** begin RECORDS FOR THIS EXERCISE **

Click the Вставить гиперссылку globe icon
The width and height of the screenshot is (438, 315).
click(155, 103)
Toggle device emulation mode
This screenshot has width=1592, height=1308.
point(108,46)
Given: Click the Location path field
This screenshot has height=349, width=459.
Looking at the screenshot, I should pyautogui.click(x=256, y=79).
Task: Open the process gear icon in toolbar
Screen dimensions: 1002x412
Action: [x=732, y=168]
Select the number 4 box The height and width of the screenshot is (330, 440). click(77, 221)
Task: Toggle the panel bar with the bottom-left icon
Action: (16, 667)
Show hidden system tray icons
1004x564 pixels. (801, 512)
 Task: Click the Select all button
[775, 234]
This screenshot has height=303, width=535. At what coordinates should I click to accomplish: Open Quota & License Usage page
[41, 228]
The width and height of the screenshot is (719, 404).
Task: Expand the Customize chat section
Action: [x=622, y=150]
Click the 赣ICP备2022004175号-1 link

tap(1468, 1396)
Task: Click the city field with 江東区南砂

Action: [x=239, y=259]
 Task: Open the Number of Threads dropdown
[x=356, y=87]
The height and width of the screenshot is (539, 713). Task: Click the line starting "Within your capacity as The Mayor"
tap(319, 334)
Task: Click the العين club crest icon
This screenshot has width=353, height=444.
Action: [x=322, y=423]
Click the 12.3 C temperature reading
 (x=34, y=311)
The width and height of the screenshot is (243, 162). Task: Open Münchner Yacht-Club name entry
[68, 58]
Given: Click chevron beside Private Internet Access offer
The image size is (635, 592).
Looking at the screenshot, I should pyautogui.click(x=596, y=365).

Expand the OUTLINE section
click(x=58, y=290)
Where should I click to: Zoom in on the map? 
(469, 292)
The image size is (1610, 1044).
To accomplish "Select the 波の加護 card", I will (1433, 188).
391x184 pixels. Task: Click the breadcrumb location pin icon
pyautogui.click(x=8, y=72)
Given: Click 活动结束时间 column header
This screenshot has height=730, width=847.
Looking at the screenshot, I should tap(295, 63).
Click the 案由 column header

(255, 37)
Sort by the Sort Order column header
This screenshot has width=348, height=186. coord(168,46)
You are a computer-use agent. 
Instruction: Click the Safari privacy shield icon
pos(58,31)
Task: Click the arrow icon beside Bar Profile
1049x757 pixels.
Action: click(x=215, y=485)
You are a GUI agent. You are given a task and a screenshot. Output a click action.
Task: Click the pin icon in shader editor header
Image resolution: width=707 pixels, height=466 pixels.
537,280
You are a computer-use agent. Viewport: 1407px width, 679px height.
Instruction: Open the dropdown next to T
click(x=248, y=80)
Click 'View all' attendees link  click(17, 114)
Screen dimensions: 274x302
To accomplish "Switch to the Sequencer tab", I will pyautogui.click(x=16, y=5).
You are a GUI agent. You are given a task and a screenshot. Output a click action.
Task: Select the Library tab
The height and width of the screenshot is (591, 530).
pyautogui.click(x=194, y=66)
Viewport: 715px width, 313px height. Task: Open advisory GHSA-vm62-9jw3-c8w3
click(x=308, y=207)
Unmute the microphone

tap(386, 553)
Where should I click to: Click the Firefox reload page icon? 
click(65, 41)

** end RECORDS FOR THIS EXERCISE **

**PROBLEM DETAILS**
Copy every line of the entries above word for word.

**EXERCISE OUTPUT**
Click the Вставить гиперссылку globe icon
The width and height of the screenshot is (438, 315).
click(155, 103)
Toggle device emulation mode
This screenshot has width=1592, height=1308.
point(108,46)
Given: Click the Location path field
This screenshot has height=349, width=459.
Looking at the screenshot, I should pyautogui.click(x=256, y=79).
Task: Open the process gear icon in toolbar
Screen dimensions: 1002x412
Action: [x=732, y=168]
Select the number 4 box The height and width of the screenshot is (330, 440). click(77, 221)
Task: Toggle the panel bar with the bottom-left icon
Action: (16, 667)
Show hidden system tray icons
1004x564 pixels. (801, 512)
 Task: Click the Select all button
[775, 234]
This screenshot has height=303, width=535. At what coordinates should I click to accomplish: Open Quota & License Usage page
[41, 228]
The width and height of the screenshot is (719, 404).
Task: Expand the Customize chat section
Action: [x=622, y=150]
Click the 赣ICP备2022004175号-1 link

tap(1468, 1396)
Task: Click the city field with 江東区南砂

Action: [x=239, y=259]
 Task: Open the Number of Threads dropdown
[x=356, y=87]
The height and width of the screenshot is (539, 713). Task: Click the line starting "Within your capacity as The Mayor"
tap(319, 334)
Task: Click the العين club crest icon
This screenshot has width=353, height=444.
Action: [x=322, y=423]
Click the 12.3 C temperature reading
 (x=34, y=311)
The width and height of the screenshot is (243, 162). Task: Open Münchner Yacht-Club name entry
[68, 58]
Given: Click chevron beside Private Internet Access offer
The image size is (635, 592).
Looking at the screenshot, I should pyautogui.click(x=596, y=365).

Expand the OUTLINE section
click(x=58, y=290)
Where should I click to: Zoom in on the map? 
(469, 292)
The image size is (1610, 1044).
To accomplish "Select the 波の加護 card", I will (1433, 188).
391x184 pixels. Task: Click the breadcrumb location pin icon
pyautogui.click(x=8, y=72)
Given: Click 活动结束时间 column header
This screenshot has height=730, width=847.
Looking at the screenshot, I should tap(295, 63).
Click the 案由 column header

(255, 37)
Sort by the Sort Order column header
This screenshot has width=348, height=186. coord(168,46)
You are a computer-use agent. 
Instruction: Click the Safari privacy shield icon
pos(58,31)
Task: Click the arrow icon beside Bar Profile
1049x757 pixels.
Action: click(x=215, y=485)
You are a GUI agent. You are given a task and a screenshot. Output a click action.
Task: Click the pin icon in shader editor header
Image resolution: width=707 pixels, height=466 pixels.
537,280
You are a computer-use agent. Viewport: 1407px width, 679px height.
Instruction: Open the dropdown next to T
click(x=248, y=80)
Click 'View all' attendees link  click(17, 114)
Screen dimensions: 274x302
To accomplish "Switch to the Sequencer tab", I will pyautogui.click(x=16, y=5).
You are a GUI agent. You are given a task and a screenshot. Output a click action.
Task: Select the Library tab
The height and width of the screenshot is (591, 530).
pyautogui.click(x=194, y=66)
Viewport: 715px width, 313px height. Task: Open advisory GHSA-vm62-9jw3-c8w3
click(x=308, y=207)
Unmute the microphone

tap(386, 553)
Where should I click to: Click the Firefox reload page icon? 
click(65, 41)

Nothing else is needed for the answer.